"I Like Girls That Drink Beer" is a song recorded by American country music singer Toby Keith and co-written with Bobby Pinson. It was released in July 2012 and is the first single from his album Hope on the Rocks, released on October 30, 2012.

Content
Matt Bjorke of Roughstock.com states that the chorus of this uptempo break-up song, "feels distinctly country and what's good about it is that it's a song that's not really about beer.

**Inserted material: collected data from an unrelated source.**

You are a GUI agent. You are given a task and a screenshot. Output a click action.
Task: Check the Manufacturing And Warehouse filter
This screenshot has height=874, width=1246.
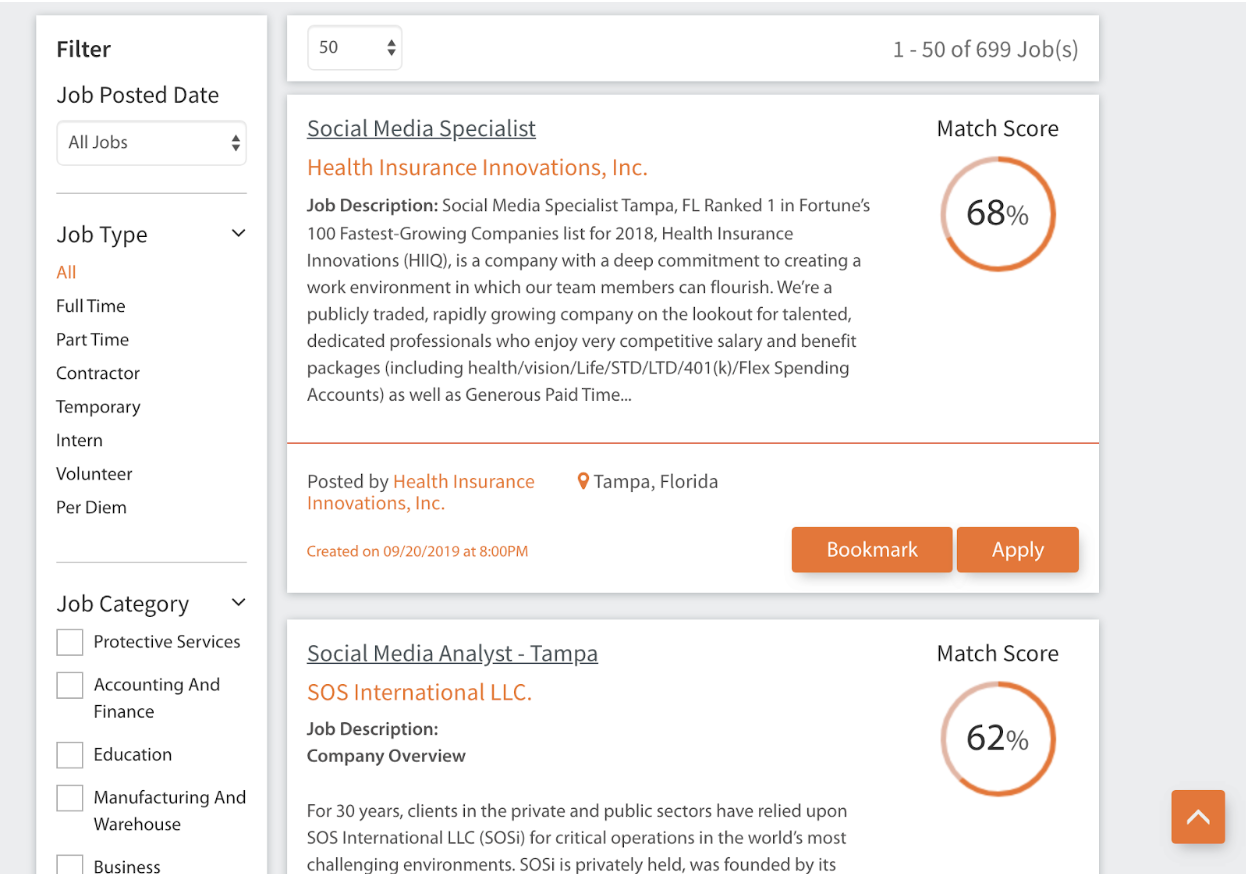[69, 797]
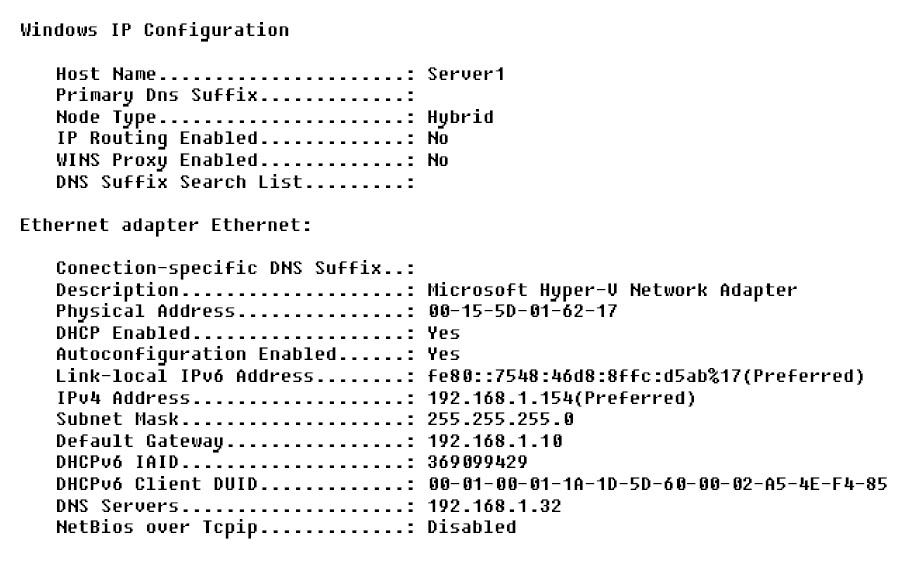This screenshot has height=567, width=902.
Task: Click the DHCPv6 IAID value 369099429
Action: point(477,462)
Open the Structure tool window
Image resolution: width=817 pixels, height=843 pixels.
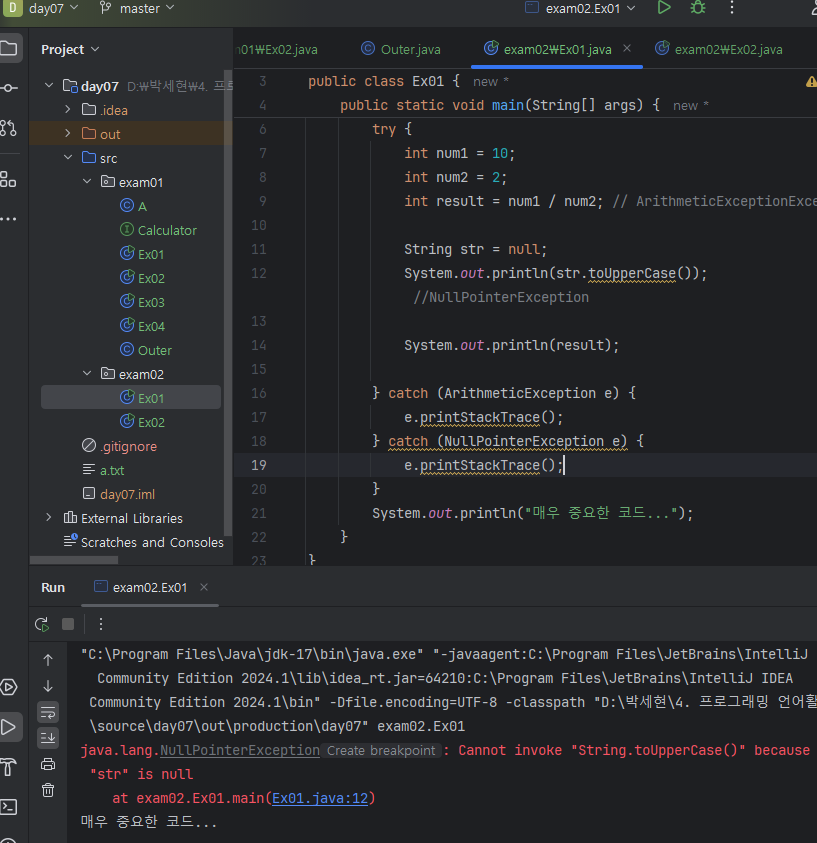tap(9, 179)
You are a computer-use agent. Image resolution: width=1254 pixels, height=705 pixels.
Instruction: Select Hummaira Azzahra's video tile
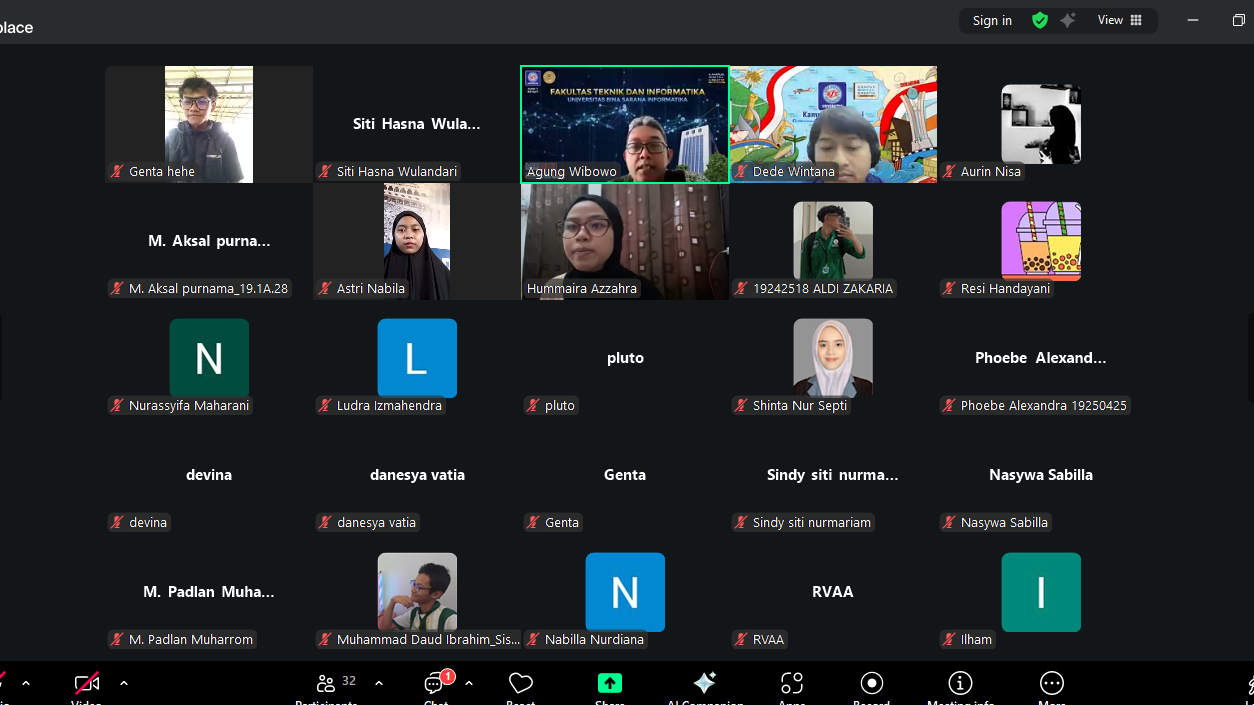click(624, 241)
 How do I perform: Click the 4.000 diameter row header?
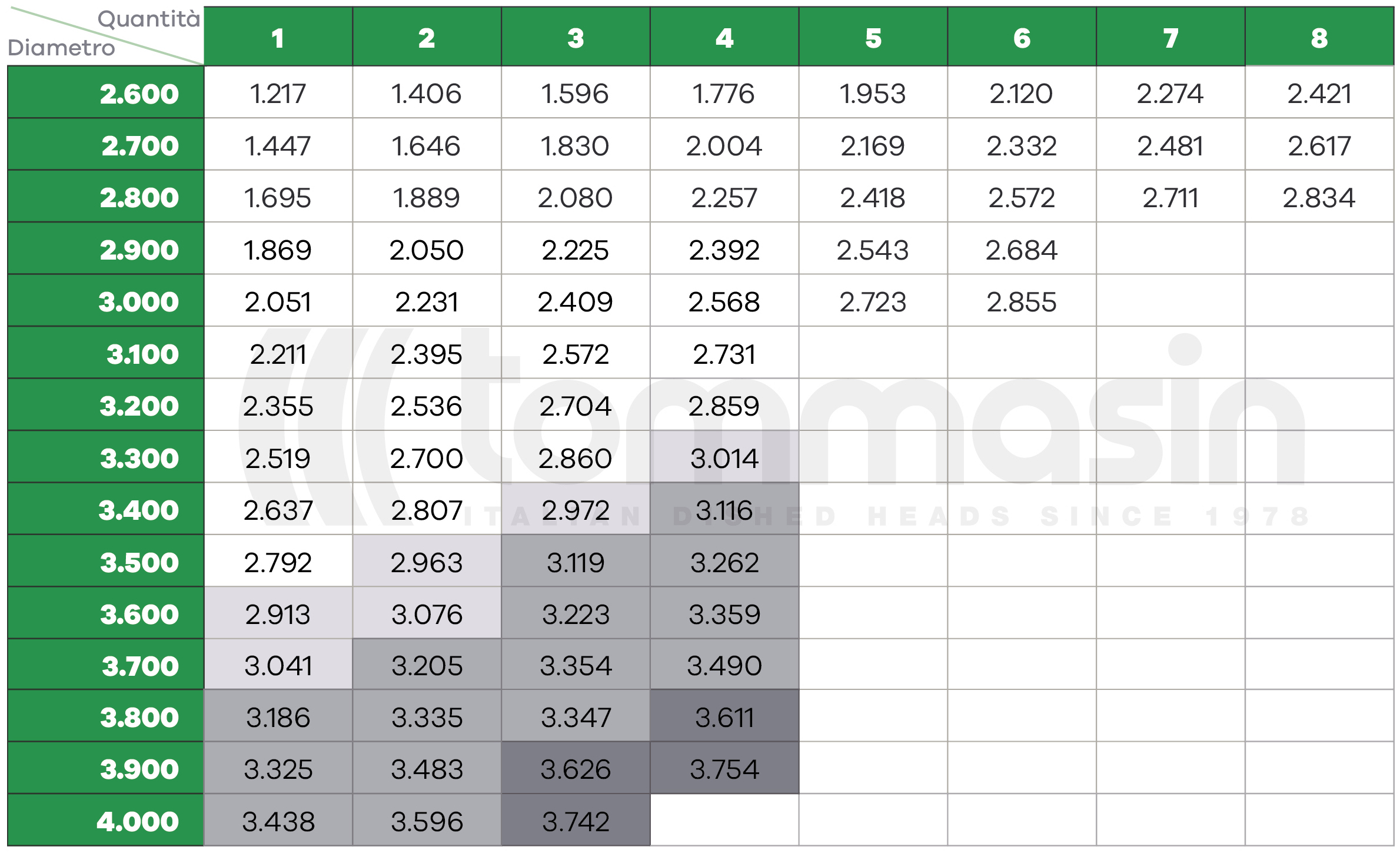pos(106,820)
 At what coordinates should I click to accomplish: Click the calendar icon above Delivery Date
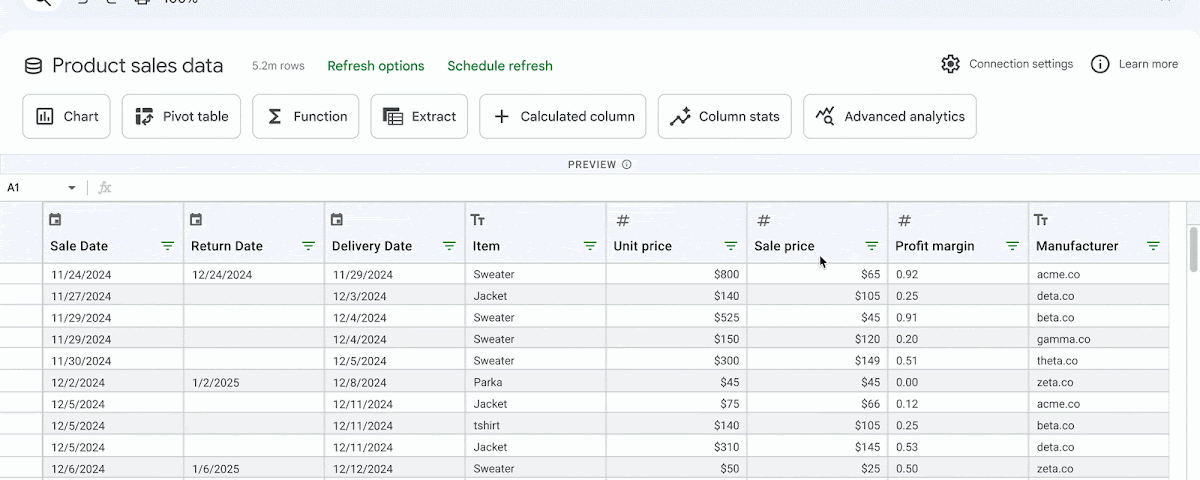coord(337,220)
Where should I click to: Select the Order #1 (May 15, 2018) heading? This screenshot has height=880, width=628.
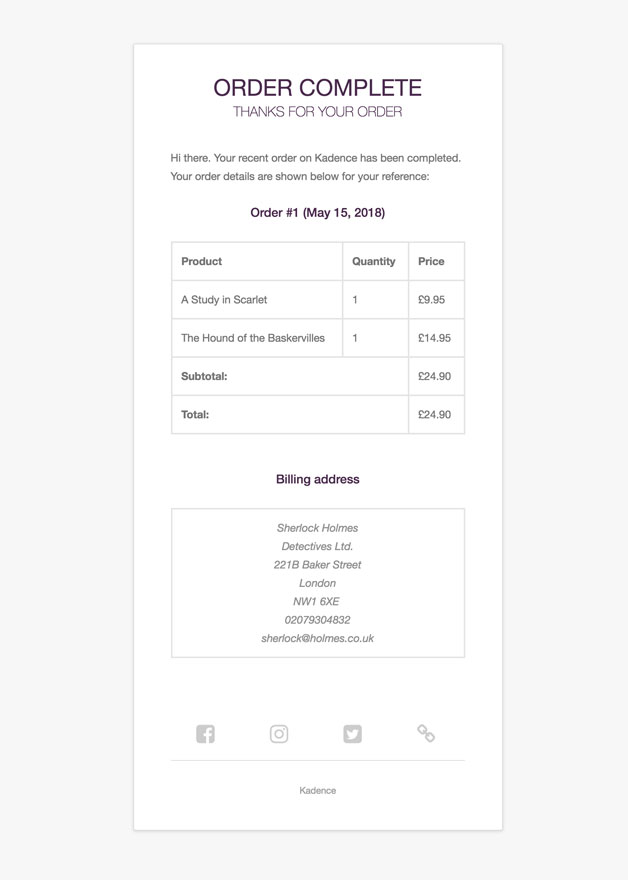pos(318,213)
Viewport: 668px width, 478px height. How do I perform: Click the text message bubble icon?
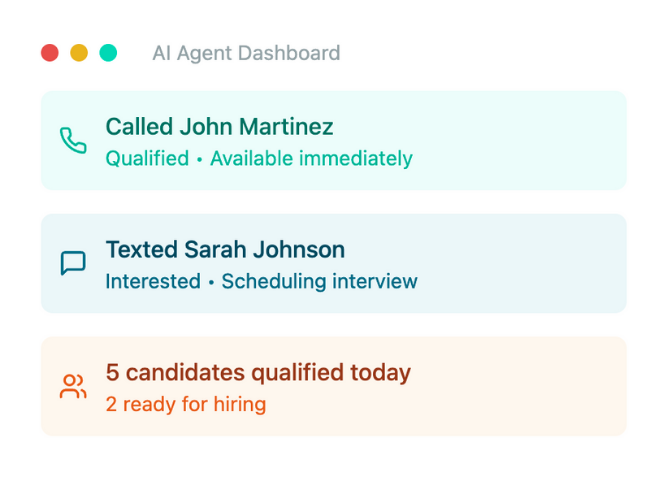(73, 263)
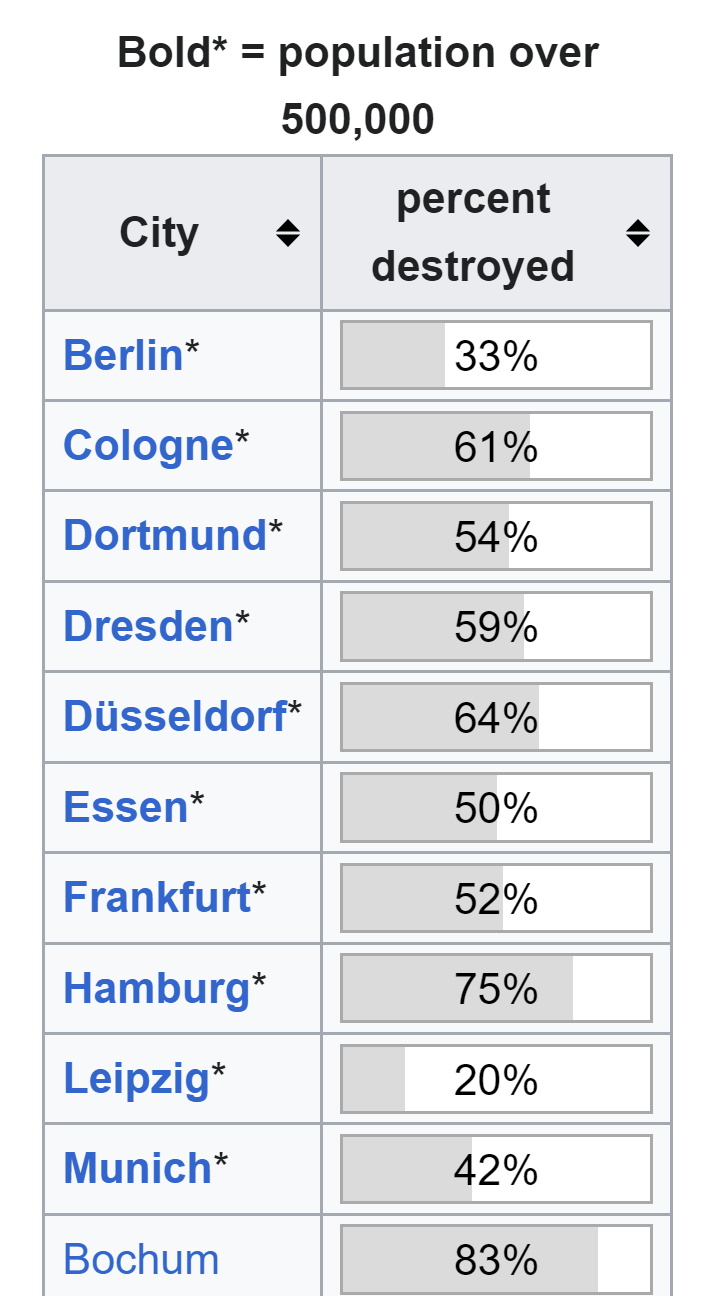The height and width of the screenshot is (1296, 710).
Task: Go to the Munich link
Action: (x=137, y=1168)
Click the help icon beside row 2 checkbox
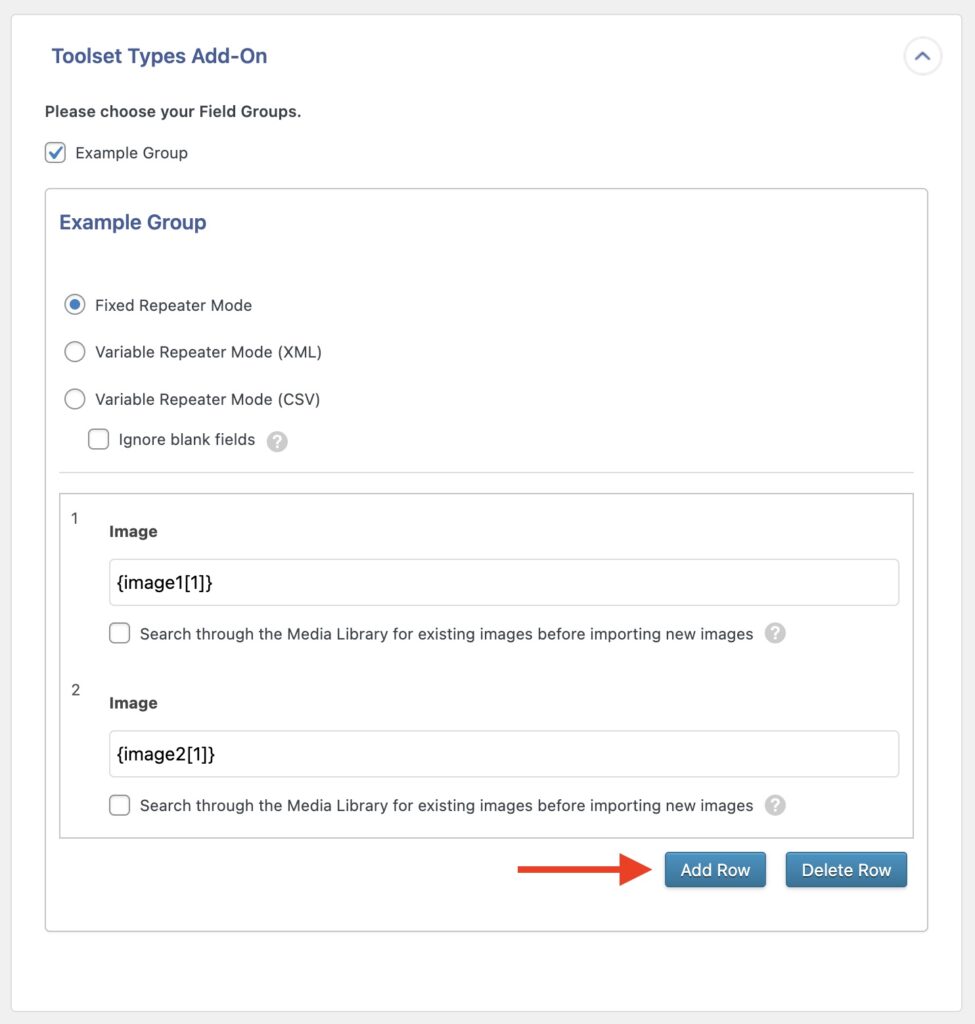Screen dimensions: 975x1024 [775, 805]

The hook "I like girls that drink beer" is more about finding a down to earth, regular woman instead of a high society, high-maintenance woman.” He goes on to say that, "Clearly contemporary, the song still has loads of fiddle, audible steel guitars and a downright country melody that makes it one of the most 'traditional' sounding songs to hit country radio."

Critical reception
Billy Dukes of Taste of Country rates the song 3.5 stars out of 5. He states, "the new song – presumably from an upcoming album — is closer to the 2003 hit ‘I Love This Bar’ than it is ‘Red Solo Cup’ or ‘Beers Ago.’ All of his best bar room cuts (including ‘Whiskey Girl’ and ‘As Good as I Once Was’) work because Keith sounds like he could easily fill in for Norm on ‘Cheers,’ albeit a more gruff and successful version of the famous television character."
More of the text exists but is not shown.